Catholic Mass: After the people have assembled, the priest and the ministers go to the altar while the entrance song is being sung.
When the priest comes to the altar, he makes the customary reverence with the ministers, kisses the altar and incenses it.
Apparently St. John observed first hand that God likes "a great quantity of incense" and it is placed in a "gold" censer no less. So much for those who say that Jesus would prefer that God be worshipped with a rattan place mat bought at a dollar store.
3. The accusation that the Church hierarchy is "un Biblical" because Jesus said all of the Apostles were equal is incorrect and totally ignores St. Peter and what Jesus said to them as if that part of the New Testament is written in invisible ink. Oops, I guess it's invisible ink that the Catholics seem to have been able to read, but not anti institutional church critics.
John 21: 15-18
Read that verse carefully. The RESURRECTED Jesus Christ singles out Peter to be questioned three times as to his love of Jesus, and therefore his exhortation to be the earthly shepherd of the flock of Jesus. Jesus didn't hold a hippie vote or ask that they manage by committee. He selected Peter. A few verses later Jesus makes a further distinguishing among the Apostles. He indicated that all would be martyred except John. Peter questioned why this was and Jesus said to him "What if I want him to remain until I come? What concern is it of yours? You follow me." Jesus is explicitly indicating a sequential order among his "rock" Peter, who must follow him, and John, who will follow Jesus only when Jesus "comes for him" (a natural death).
So it is false to portray the Apostles as all "equal." All men and women are equal, but Jesus clearly assigned roles and sequences of events through both statement and prophecy. And indeed Jesus sent an angel to take John to heaven and witness what he writes in the Book of Revelation. John "got the job" of living a very long natural life, training many Christian followers, and "writing the last chapter" in what would be, through the Holy Spirit's guidance, the Bible. Peter "got the job" of being the martyred rock, the Bishop of Rome and therefore the first Pope, upon whom Jesus built his Church. How can anyone say that a hierarchy of different roles and sequences of events is un-Biblical or done for "pomp and bureaucracy?" It's really outrageous.

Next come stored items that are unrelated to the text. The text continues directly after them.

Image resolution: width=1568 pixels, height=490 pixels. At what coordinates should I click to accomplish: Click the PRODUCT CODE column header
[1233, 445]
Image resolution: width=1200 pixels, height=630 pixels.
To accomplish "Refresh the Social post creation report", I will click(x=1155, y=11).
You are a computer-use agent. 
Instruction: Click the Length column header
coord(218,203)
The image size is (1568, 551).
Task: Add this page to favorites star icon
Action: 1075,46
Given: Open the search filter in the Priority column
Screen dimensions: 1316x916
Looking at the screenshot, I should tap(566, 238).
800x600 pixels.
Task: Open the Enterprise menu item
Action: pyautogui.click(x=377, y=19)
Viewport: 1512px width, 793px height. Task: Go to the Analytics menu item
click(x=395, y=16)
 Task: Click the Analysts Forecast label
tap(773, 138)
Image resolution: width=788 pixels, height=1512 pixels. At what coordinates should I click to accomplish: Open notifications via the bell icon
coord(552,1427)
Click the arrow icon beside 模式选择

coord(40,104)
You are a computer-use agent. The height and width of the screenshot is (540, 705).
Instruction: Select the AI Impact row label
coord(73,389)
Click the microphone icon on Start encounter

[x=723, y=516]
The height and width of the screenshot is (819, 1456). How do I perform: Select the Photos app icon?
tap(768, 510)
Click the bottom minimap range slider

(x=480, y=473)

Anyway, keep these three examples in mind whenever you feel attacked or uncertain about the solid Biblical foundation for an institutional Christian church structure and formal sacred required liturgy. One blindness and stumbling block that those type of people have is that they confuse Jesus being definitive regarding not being personally worshipped and pointing all worship back to God with Jesus now saying it's "what the heck" regarding sacred worship. That is incredibly far from the truth.